Using DFA algorithm to realize text filtering

Keywords: Java

I. Introduction to DEA algorithm

DFA is the only good algorithm to implement text filtering.

The full name of DFA is Deterministic Finite Automaton, that is, Deterministic Finite Automaton. It is characterized by a finite set of States and some edges from one state to another. Each edge is marked with a symbol, one of which is the initial state and some of which is the final state. However, unlike the uncertain finite automata, there will not be two edge markers from the same state in DFA with the same symbol.

Simply put, it is to get the next state through event and current state, that is, event + state= nextstate. It is understood that there are multiple nodes in the system, which determine which route to take to another node by passing the incoming event, while the nodes are limited.
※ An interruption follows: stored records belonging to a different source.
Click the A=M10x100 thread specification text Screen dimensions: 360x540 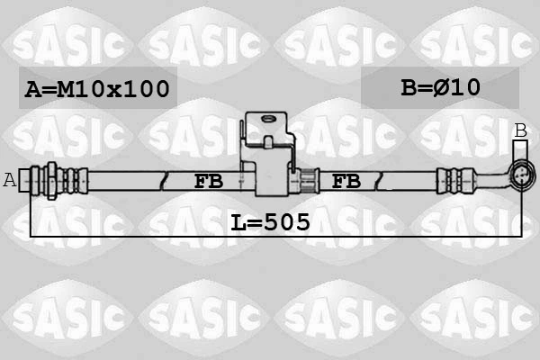click(97, 88)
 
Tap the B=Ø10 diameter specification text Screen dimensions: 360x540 click(440, 87)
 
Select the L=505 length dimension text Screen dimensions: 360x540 click(270, 221)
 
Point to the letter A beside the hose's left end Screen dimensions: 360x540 click(10, 180)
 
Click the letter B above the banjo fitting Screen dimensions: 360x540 click(520, 131)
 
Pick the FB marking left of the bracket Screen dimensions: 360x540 click(208, 181)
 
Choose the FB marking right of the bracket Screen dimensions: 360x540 click(346, 181)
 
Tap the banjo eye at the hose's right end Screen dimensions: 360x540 click(520, 177)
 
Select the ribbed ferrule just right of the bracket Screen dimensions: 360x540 click(304, 180)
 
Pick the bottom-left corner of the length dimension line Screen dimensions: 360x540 click(31, 236)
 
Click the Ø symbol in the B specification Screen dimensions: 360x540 click(443, 87)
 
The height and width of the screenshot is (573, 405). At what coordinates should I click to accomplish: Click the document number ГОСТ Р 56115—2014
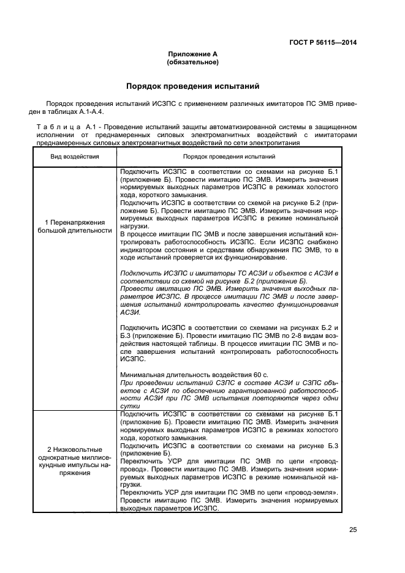(x=322, y=42)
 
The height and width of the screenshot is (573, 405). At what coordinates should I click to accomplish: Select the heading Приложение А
(x=193, y=54)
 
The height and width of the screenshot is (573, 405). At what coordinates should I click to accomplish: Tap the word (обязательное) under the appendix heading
(x=193, y=62)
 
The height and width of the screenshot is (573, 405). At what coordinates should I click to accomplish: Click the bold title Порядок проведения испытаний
(x=193, y=86)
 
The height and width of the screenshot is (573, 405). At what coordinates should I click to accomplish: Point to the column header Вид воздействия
(x=74, y=157)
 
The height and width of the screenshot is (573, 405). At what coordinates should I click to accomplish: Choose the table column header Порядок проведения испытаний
(x=229, y=157)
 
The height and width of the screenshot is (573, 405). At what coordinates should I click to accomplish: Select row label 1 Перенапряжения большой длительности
(x=74, y=226)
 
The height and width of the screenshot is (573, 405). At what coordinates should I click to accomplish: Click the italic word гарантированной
(x=243, y=389)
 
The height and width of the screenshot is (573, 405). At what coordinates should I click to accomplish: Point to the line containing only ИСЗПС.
(x=132, y=359)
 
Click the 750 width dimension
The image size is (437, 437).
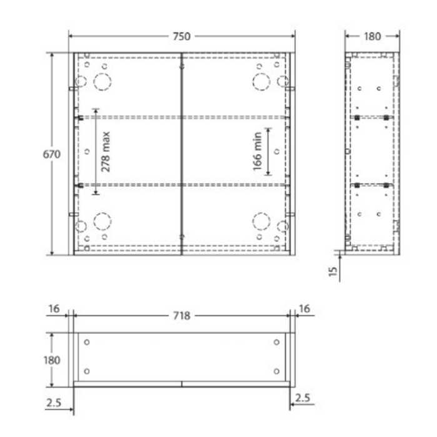pyautogui.click(x=181, y=37)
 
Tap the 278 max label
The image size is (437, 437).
pyautogui.click(x=106, y=150)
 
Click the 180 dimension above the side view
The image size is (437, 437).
pyautogui.click(x=372, y=36)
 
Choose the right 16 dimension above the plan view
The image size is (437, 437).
pyautogui.click(x=305, y=308)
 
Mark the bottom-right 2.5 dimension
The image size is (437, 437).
pyautogui.click(x=303, y=397)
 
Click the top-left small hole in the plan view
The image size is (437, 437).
pyautogui.click(x=87, y=342)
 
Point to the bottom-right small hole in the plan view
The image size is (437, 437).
pyautogui.click(x=276, y=371)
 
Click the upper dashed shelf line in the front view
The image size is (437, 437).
pyautogui.click(x=137, y=116)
II. DEA algorithm practice sensitive word filtering

1. Construction of sensitive Thesaurus

In this paper, two sensitive words, Wang Badan and Wang babangzi, are described. First, a sensitive thesaurus is constructed, which is named sensitive map. The binary tree of these two words is constructed as follows:

The hash table is constructed as follows:

{
    "king":{
        "isEnd":"0",
        "Eight":{
            "Lambs":{
                "son":{
                    "isEnd":"1"
                },
                "isEnd":"0"
            },
            "isEnd":"0",
            "egg":{
                "isEnd":"1"
            }
        }
    }
}

How to implement this data structure with code?

    /**
     * Read the sensitive words, put the sensitive words into the HashSet, and build a DFA algorithm model
     *
     * @param keyWordSet Sensitive Thesaurus
     */
    public Map<String, Object> addSensitiveWordToHashMap(Set<String> keyWordSet) {
        //Initialize sensitive word container to reduce expansion operation
        Map<String, Object> map = new HashMap(Math.max((int) (keyWordSet.size() / .75f) + 1, 16));
        //Iteration keyWordSet
        for (String aKeyWordSet : keyWordSet) {
            Map nowMap = map;
            for (int i = 0; i < aKeyWordSet.length(); i++) {
                //Convert to char
                char keyChar = aKeyWordSet.charAt(i);
                //Obtain
                Object wordMap = nowMap.get(keyChar);
                //If the key exists, assign it directly
                if (wordMap != null) {
                    nowMap = (Map) wordMap;
                } else {     //If not, build a map and set isEnd to 0
                    Map<String, String> newWorMap = new HashMap<>(3);
                    newWorMap.put("isEnd", "0");
                    nowMap.put(keyChar, newWorMap);
                    nowMap = newWorMap;
                }
                //Judge the last
                if (i == aKeyWordSet.length() - 1) {
                    nowMap.put("isEnd", "1");
                }
            }
        }
        return map;
    }

2. Sensitive word filtering

Use the sensitive map constructed by the above example as the sensitive thesaurus for illustration. Suppose that the key words entered here are: Wang Ba is not good, and the flow chart is as follows:

How to implement the flow chart logic with code?

    /**
     * Find if the string contains sensitive characters
     *
     * @param txt String entered
     * @return If it exists, the sensitive string is returned; if it does not exist, the empty string is returned
     */
    public static String findSensitiveWord(String txt) {
        SensitiveWordInit sensitiveWordInit = SpringContextHolder.getBean(SensitiveWordInit.class);
        Map<String, Object> sensitiveWordMap = sensitiveWordInit.getSensitiveWordMap();
        StringBuilder sensitiveWord = new StringBuilder();
        // End marker of sensitive words, indicating that they are matched to the last digit
        boolean flag = false;
        for (int i = 0; i < txt.length(); i++) {
            char word = txt.charAt(i);
            // Get the specified key
            sensitiveWordMap = (Map) sensitiveWordMap.get(word);
            // No, no sensitive words are returned directly
            if (sensitiveWordMap == null) {
                break;
            }
            //Exist, store the sensitive word and judge whether it is the last
            sensitiveWord.append(word);
            //End loop if last match rule
            if ("1".equals(sensitiveWordMap.get("isEnd"))) {
                flag = true;
                break;
            }
        }
        // The expression matches to the whole sensitive word
        if (flag == true) {
            return sensitiveWord.toString();
        }
        return "";
    }

III. optimization ideas

For words like "Wang * Ba & & Dan", meaningless characters are filled in the middle to confuse. When we do sensitive word search, we should also do a meaningless word filter. When we cycle to such meaningless characters, we should skip them to avoid interference.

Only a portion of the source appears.